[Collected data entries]
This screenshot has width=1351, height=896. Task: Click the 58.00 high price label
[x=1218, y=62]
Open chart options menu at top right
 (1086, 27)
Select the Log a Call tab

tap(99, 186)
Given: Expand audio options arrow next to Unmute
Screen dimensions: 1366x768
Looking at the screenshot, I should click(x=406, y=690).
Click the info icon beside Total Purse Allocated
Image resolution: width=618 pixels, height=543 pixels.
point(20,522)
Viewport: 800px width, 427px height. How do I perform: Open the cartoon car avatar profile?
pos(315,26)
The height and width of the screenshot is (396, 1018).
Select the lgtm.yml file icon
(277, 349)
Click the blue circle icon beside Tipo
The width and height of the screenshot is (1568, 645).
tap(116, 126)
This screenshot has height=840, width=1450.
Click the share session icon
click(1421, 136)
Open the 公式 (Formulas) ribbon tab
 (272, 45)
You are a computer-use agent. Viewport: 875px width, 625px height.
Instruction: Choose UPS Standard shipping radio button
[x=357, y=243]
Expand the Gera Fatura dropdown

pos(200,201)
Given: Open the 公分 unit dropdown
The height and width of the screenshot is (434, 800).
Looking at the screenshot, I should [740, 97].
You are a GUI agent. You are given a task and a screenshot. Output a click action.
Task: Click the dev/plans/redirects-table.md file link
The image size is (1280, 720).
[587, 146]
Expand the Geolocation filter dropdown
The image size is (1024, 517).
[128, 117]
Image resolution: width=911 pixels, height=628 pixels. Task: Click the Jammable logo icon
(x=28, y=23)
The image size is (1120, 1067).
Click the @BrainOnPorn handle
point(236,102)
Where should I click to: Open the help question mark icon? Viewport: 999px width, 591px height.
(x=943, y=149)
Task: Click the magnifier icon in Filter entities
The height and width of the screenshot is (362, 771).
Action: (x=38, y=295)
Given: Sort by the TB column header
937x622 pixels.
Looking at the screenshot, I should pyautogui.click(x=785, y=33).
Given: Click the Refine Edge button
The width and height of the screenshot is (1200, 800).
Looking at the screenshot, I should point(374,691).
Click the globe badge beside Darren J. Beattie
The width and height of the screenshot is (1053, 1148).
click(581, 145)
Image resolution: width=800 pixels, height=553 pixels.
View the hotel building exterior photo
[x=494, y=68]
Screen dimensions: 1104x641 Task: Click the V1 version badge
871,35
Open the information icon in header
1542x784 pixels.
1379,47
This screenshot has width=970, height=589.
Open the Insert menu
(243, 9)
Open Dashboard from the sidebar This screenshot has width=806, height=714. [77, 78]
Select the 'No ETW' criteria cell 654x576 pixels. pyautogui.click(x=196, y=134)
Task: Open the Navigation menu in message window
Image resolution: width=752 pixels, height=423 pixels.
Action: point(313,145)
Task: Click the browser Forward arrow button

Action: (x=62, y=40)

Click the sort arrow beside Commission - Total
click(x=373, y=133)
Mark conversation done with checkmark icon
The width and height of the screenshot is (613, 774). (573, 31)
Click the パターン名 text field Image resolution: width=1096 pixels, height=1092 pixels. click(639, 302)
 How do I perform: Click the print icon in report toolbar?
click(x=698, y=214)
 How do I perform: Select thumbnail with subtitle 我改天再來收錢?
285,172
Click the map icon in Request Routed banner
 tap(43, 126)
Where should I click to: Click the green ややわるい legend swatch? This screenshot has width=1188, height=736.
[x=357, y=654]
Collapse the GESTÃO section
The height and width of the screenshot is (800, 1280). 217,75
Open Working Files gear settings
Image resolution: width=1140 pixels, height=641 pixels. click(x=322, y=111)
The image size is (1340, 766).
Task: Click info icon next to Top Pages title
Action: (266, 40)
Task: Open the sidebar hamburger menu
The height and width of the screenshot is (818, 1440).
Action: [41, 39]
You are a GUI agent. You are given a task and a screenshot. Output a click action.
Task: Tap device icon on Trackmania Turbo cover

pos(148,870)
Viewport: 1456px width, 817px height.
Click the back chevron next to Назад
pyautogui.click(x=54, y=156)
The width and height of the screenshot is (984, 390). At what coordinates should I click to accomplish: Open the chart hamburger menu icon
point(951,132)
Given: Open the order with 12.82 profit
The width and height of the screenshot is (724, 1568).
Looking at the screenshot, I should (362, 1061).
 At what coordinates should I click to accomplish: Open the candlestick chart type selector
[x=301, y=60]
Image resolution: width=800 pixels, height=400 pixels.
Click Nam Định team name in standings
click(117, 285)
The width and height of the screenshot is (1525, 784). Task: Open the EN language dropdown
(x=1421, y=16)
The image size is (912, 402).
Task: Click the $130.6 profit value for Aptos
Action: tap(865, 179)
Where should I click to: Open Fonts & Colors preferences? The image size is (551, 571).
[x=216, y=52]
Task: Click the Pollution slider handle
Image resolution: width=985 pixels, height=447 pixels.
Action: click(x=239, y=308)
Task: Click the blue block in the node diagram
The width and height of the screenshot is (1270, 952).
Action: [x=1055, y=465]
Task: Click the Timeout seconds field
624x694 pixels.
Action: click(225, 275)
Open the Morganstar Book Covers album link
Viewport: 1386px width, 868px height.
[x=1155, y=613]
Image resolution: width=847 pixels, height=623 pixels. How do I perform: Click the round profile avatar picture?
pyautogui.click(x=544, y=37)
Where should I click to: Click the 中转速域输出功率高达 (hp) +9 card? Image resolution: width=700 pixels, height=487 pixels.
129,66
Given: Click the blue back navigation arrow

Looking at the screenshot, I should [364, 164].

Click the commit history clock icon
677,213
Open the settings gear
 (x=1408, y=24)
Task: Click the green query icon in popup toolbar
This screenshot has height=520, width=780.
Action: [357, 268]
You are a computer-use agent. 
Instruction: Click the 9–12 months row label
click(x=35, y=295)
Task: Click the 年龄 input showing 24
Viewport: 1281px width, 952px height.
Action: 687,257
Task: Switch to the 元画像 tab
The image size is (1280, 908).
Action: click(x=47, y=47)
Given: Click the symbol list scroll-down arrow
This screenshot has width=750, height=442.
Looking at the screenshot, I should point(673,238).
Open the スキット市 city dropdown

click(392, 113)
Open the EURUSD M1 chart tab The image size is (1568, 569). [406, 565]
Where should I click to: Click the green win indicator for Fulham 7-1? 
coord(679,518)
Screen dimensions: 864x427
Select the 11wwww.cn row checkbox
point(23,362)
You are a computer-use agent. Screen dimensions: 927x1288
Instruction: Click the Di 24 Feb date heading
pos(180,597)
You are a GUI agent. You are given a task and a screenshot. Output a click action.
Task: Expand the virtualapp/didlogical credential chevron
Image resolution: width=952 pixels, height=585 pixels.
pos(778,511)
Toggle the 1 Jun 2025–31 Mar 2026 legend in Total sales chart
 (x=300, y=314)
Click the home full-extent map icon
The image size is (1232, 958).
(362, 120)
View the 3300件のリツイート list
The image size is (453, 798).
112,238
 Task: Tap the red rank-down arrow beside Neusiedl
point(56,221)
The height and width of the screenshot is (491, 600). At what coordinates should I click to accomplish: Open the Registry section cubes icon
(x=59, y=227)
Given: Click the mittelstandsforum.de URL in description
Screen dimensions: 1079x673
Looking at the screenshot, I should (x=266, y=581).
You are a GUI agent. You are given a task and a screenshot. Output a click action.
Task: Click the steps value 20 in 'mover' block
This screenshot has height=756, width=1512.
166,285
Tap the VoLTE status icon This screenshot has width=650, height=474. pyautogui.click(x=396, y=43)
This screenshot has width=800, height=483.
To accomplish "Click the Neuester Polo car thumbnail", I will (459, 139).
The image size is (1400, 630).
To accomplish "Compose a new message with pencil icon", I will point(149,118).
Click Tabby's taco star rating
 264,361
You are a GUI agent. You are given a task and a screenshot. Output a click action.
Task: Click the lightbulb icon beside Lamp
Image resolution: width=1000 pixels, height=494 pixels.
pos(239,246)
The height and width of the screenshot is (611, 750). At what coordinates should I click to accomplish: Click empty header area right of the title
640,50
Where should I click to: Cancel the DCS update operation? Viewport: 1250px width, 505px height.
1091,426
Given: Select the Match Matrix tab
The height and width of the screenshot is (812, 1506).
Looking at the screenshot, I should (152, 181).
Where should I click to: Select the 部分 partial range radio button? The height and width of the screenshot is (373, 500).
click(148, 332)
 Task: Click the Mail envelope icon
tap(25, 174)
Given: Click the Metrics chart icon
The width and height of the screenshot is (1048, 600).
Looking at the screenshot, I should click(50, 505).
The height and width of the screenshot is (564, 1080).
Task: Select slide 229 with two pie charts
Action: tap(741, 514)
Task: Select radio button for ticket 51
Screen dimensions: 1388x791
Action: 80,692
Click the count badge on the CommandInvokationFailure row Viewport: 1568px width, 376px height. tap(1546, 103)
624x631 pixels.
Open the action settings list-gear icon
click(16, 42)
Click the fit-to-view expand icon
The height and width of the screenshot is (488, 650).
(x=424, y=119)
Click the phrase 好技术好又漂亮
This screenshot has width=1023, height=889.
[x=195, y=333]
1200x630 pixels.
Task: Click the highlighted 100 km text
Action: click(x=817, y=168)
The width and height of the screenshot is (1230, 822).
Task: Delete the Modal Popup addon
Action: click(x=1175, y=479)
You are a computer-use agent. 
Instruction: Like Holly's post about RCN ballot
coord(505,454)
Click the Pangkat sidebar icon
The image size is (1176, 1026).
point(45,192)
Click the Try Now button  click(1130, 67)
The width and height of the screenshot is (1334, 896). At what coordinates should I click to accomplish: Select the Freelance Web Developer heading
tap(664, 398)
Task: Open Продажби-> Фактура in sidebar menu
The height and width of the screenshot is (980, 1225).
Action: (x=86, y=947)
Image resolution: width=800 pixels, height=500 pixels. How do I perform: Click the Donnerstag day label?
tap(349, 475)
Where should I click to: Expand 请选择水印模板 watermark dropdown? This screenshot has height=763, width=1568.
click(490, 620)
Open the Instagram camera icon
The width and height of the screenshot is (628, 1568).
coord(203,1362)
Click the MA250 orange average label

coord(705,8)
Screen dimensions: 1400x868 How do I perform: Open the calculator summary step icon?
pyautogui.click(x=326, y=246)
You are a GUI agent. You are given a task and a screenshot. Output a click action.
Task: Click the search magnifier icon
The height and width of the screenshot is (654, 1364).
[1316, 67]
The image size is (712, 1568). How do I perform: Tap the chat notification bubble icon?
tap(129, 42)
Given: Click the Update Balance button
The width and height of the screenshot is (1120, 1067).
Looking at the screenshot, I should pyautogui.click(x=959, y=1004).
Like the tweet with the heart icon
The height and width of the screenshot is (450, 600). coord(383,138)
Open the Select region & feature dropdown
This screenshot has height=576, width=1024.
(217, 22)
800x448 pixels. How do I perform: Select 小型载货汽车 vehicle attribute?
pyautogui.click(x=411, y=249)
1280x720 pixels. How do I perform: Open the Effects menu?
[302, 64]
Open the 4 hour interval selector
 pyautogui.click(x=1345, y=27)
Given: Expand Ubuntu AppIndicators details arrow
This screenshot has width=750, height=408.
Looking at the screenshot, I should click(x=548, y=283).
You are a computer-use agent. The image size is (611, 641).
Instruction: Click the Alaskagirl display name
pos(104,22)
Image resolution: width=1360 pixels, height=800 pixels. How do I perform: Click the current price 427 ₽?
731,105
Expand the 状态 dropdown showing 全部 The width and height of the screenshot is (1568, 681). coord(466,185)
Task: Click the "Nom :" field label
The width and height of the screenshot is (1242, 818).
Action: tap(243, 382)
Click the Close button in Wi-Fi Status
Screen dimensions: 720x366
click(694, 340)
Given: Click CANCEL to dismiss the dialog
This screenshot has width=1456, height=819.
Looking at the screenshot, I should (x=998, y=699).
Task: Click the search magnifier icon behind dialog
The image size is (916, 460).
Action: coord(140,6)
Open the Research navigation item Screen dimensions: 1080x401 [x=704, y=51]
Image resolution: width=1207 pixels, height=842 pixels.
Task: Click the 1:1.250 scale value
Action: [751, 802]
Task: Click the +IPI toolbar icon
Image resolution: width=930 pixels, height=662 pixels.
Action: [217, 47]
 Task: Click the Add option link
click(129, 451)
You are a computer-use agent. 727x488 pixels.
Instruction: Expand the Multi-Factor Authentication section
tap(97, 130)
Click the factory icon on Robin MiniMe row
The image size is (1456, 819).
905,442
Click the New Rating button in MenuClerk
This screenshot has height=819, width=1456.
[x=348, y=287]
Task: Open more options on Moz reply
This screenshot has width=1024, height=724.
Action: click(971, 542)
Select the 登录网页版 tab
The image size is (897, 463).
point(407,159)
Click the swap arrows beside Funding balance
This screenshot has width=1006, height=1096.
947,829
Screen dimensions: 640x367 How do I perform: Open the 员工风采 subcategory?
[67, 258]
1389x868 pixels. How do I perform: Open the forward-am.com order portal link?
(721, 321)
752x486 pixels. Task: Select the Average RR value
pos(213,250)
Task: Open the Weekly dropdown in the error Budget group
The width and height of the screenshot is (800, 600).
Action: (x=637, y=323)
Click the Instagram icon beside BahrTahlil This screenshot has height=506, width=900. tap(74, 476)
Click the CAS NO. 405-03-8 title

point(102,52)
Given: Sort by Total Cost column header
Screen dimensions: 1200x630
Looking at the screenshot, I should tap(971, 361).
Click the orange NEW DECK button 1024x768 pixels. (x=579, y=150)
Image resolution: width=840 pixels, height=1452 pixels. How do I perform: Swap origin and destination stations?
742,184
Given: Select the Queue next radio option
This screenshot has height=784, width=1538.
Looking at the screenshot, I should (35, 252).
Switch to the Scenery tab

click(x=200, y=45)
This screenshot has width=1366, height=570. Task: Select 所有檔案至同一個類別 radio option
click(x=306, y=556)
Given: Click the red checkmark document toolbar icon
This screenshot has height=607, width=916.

Task instructions: Lines in the entries above that hold "sidebar" should be counted; give only that count.

Task output: 4